The portfolio trading advantage consists in diversification opportunities of unsystematic, individual risks of the basic tools that are included in the portfolio. Individual features of countries and economies that affect the trend of the respective currencies are of a less risk for the portfolio volatility. Today we offer a simplified scheme of portfolio making based on the currency pair correlation analysis. These correlation coefficients can be calculated independently or imported from external resources. We use the correlation calculator of Investing.com. The EUR/USD currency pair is used as the intermediary system instrument. If we consider the daily candlesticks and 10-day sampling, we will obtain the corresponding correlation table between EUR/USD and 4 the most closely related pairs:

Intermediary currency Portfolio currency Correlation(%)
EUR/USD GBP/USD 80
EUR/USD CHF/USD 100
EUR/USD CAD/USD 87
EUR/USD JPY/USD 87

The correlation is given with an accuracy of 1%. Direct and inverse quotes are used. Let us simplify the CAPM model classic approach and choose the portfolio weights proportional to correlations. Then we obtain the following portfolio formula: CAD(24%), CHF(28%), GBP(22%), JPY(24%). The USD quoted part is omitted. Let us create a portfolio using the GeWorko Method in the NetTradeX platform. The daily chart for the instrument [CAD(24%)+CHF(28%)+GBP(22%)+JPY(24%)]/USD is represented below. Let us remind you that for speeding up the calculations the platform calculates candle bodies on the historical sampling. The full information is available for the quotes that are updated when the platform is active. Portfolio instrument deals are made in the same manner as the position opening/closing on standard Forex pairs.

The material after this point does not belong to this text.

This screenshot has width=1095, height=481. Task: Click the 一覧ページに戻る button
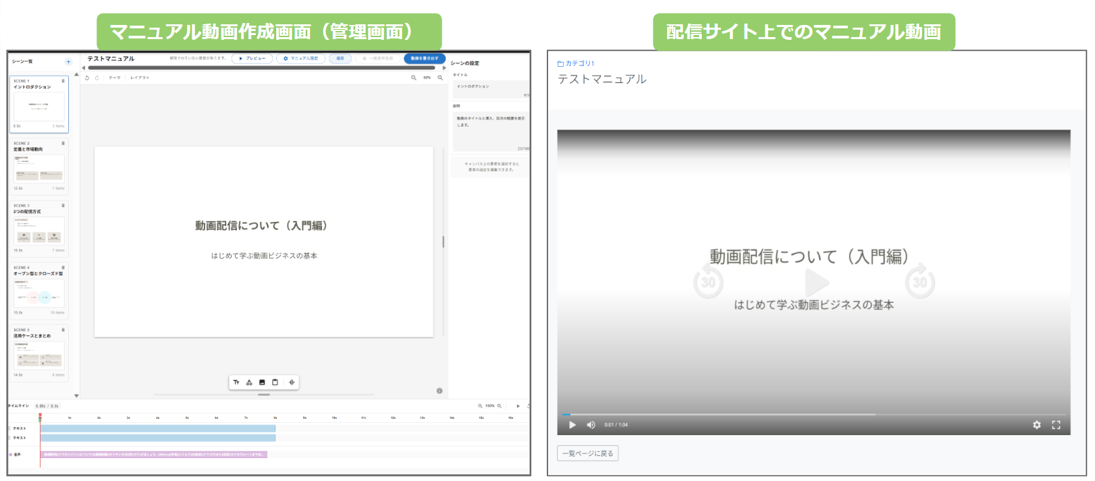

As we can see, the price moves within the limits of the monthly, weekly and daily uptrends. The ParabolicSAR trend indicator and the RSI(10) oscillator confirm the bullish mood. It is also worth noting that the price crossed the Exponential Moving Average upwards, built on the 10-day sampling: we have an additional confirmation signal. The same sampling used to calculate correlations is also used for all the average indicators. We expect this trend to continue at overcoming a new peak at 0.97984. The pending buy order can be placed above this level. Risks are to be fixed below 0.97572. The resistance is confirmed both by Parabolic historical values, and the moving average. Stop Loss is to be moved after the parabolic values every day after the order execution. Thus, we can optimize the return/risk ratio in our favor in the process of changing market conditions.